**Dataset extract**
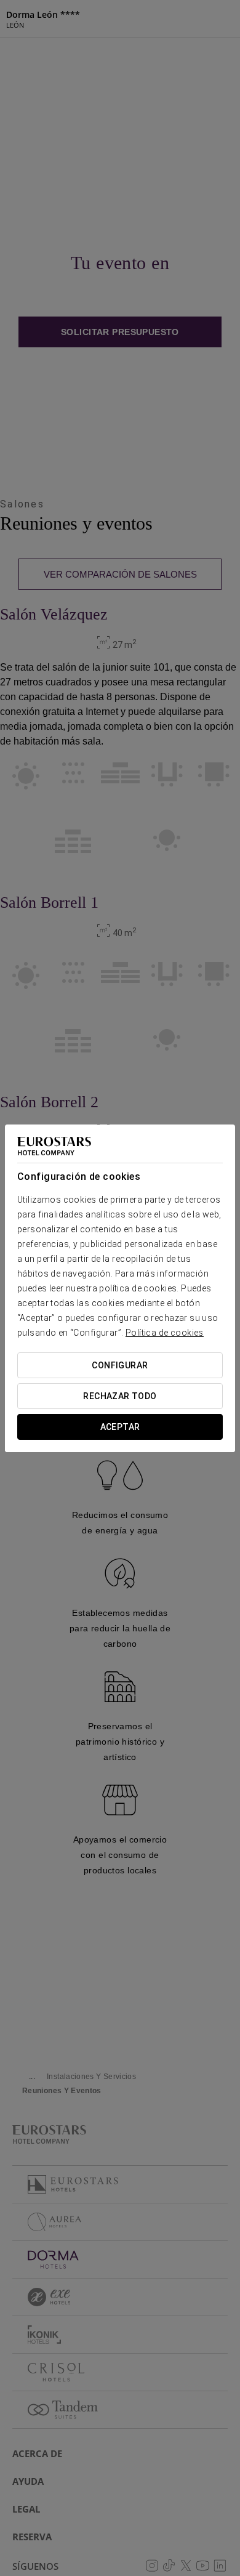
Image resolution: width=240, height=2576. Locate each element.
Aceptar (120, 1427)
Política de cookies (165, 1333)
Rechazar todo (119, 1396)
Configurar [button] (120, 1365)
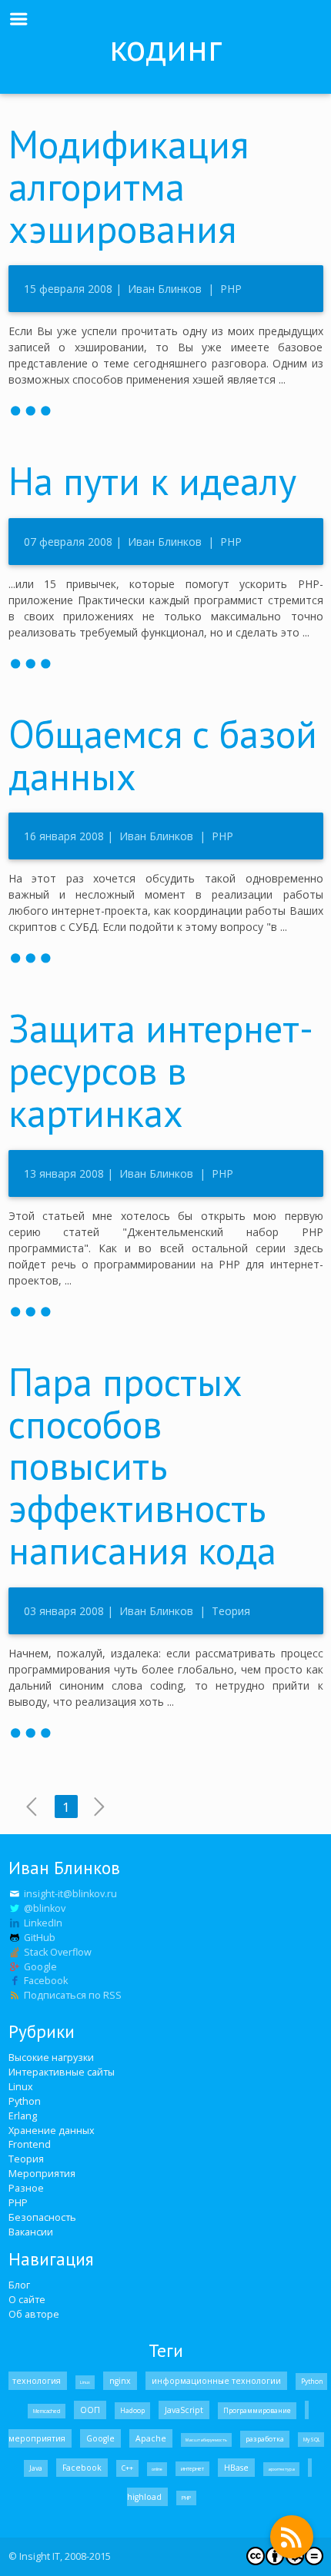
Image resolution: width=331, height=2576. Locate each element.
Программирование (257, 2410)
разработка (265, 2439)
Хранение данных (51, 2130)
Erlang (22, 2115)
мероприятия (38, 2438)
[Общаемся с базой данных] (165, 956)
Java (36, 2468)
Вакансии (30, 2232)
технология (37, 2380)
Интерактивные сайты (61, 2072)
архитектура (281, 2469)
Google (100, 2438)
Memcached (47, 2411)
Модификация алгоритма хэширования (128, 186)
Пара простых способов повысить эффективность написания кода (142, 1466)
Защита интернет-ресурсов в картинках (160, 1070)
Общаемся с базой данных (162, 755)
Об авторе (33, 2314)
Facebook (82, 2467)
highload (145, 2496)
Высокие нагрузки (51, 2057)
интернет (192, 2468)
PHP (229, 288)
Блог (19, 2285)
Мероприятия (41, 2173)
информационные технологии (216, 2380)
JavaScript (184, 2410)
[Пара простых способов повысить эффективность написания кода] (165, 1731)
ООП (90, 2410)
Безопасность (42, 2217)
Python (24, 2101)
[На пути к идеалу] (165, 662)
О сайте (26, 2299)
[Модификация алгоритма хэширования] (165, 409)
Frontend (29, 2144)
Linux (20, 2086)
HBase (236, 2467)
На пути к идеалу (152, 481)
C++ (127, 2468)
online (157, 2469)
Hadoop (132, 2410)
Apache (151, 2438)
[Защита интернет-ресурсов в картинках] (165, 1310)
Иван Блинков (165, 288)
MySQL (311, 2439)
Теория (229, 1611)
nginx (120, 2380)
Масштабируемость (206, 2440)
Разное (26, 2188)
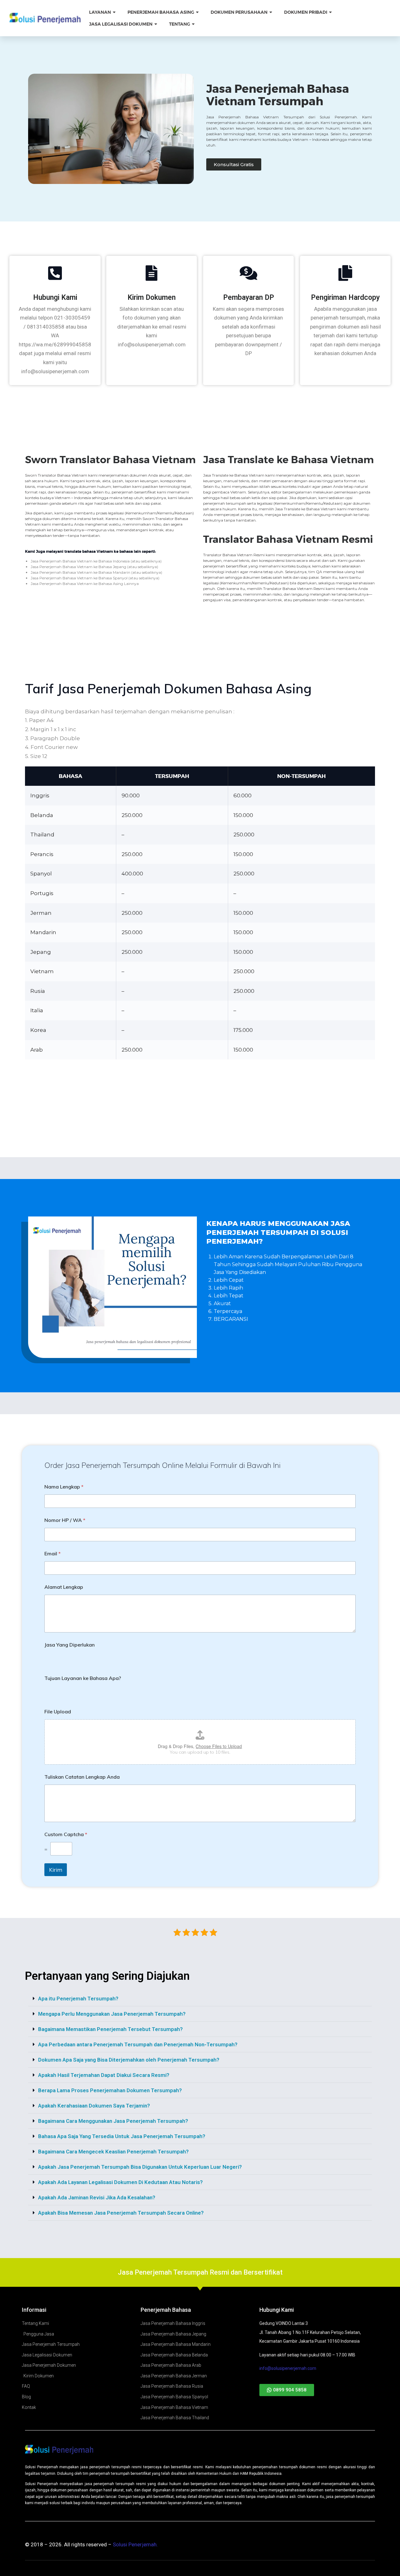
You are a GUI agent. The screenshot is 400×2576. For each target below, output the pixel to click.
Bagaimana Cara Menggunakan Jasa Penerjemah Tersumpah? (113, 2121)
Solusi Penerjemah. (135, 2544)
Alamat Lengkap (63, 1587)
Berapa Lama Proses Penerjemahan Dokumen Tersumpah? (110, 2090)
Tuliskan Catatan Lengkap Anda (82, 1777)
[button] (200, 1998)
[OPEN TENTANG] (194, 24)
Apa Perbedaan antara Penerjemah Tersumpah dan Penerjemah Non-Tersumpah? (138, 2044)
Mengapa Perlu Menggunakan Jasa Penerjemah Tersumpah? (112, 2014)
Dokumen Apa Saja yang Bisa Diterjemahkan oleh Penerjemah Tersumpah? (128, 2060)
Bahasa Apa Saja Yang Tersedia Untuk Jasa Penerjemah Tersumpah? (121, 2136)
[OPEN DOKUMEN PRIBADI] (331, 12)
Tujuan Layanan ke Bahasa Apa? (82, 1678)
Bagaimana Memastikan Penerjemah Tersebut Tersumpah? (110, 2029)
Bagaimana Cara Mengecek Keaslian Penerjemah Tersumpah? (113, 2151)
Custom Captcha (65, 1834)
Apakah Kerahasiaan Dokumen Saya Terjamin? (94, 2106)
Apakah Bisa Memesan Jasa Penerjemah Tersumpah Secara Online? (121, 2213)
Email (52, 1554)
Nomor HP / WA (64, 1520)
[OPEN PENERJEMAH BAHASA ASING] (198, 12)
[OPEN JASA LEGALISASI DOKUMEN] (156, 24)
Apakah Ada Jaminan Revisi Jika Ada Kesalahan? (96, 2197)
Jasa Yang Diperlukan (69, 1645)
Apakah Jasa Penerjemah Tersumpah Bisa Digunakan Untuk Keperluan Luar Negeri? (140, 2167)
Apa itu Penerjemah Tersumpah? (78, 1998)
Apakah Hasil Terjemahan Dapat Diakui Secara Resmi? (103, 2075)
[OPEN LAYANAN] (114, 12)
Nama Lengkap (63, 1487)
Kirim (55, 1869)
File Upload (57, 1712)
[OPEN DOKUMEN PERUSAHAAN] (271, 12)
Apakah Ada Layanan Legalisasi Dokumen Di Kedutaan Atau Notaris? (120, 2182)
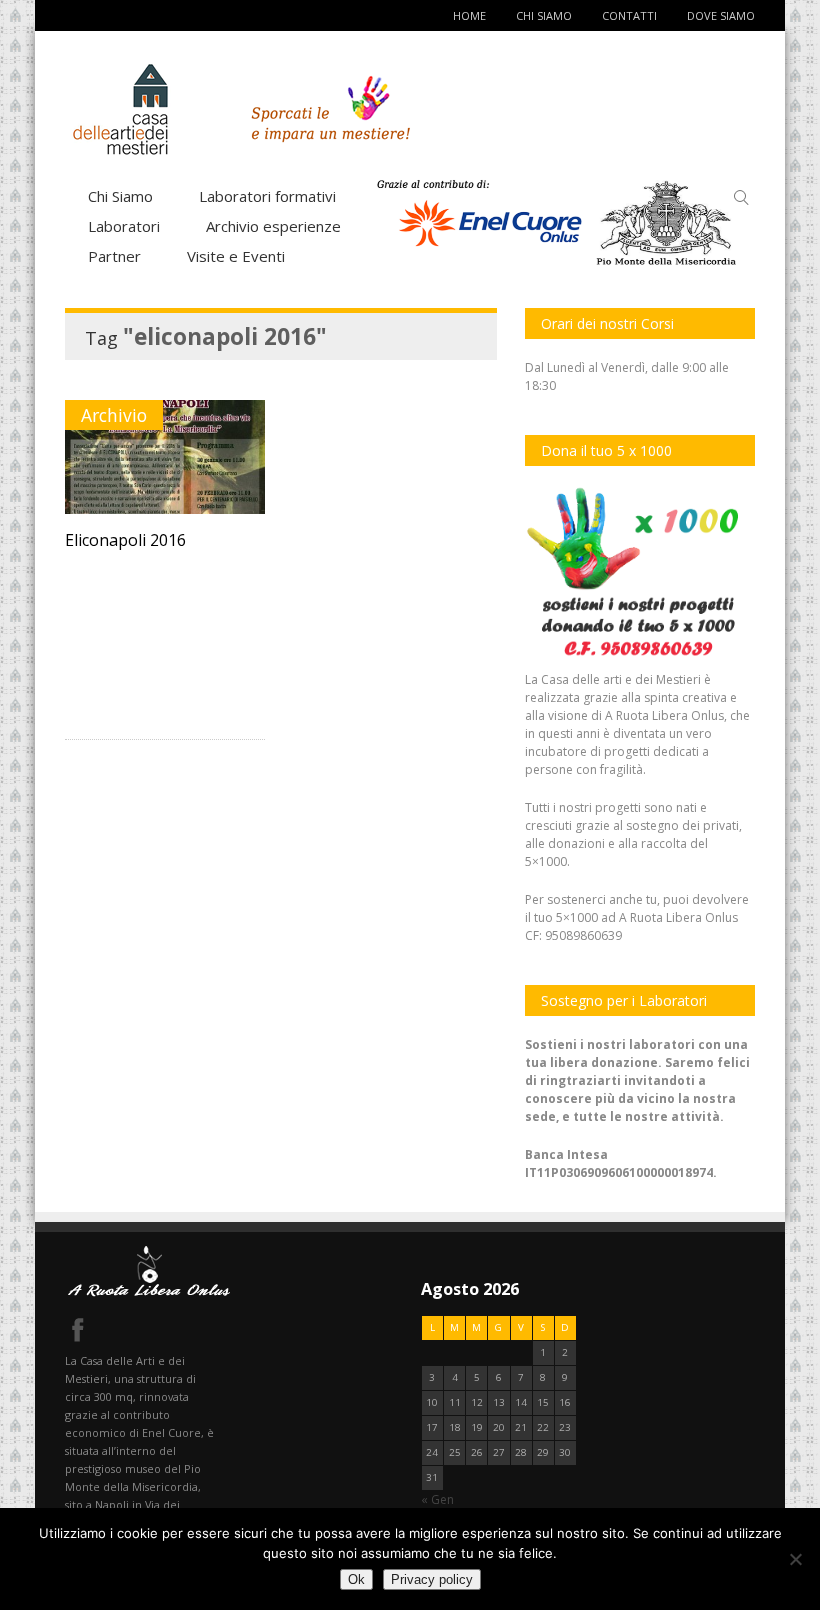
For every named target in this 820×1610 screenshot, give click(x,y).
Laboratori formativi (267, 196)
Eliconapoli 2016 (125, 540)
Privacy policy (432, 1579)
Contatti (629, 15)
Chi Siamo (544, 15)
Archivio (114, 415)
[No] (795, 1559)
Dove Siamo (721, 15)
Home (469, 15)
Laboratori (124, 226)
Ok (356, 1579)
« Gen (437, 1499)
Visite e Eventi (236, 256)
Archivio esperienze (273, 226)
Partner (114, 256)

**Exercise instructions**
Filter the material above down to the lines that hold the word "картинках".

**Solution for this task**
Защита интернет-ресурсов в картинках (160, 1070)
[Защита интернет-ресурсов в картинках] (165, 1310)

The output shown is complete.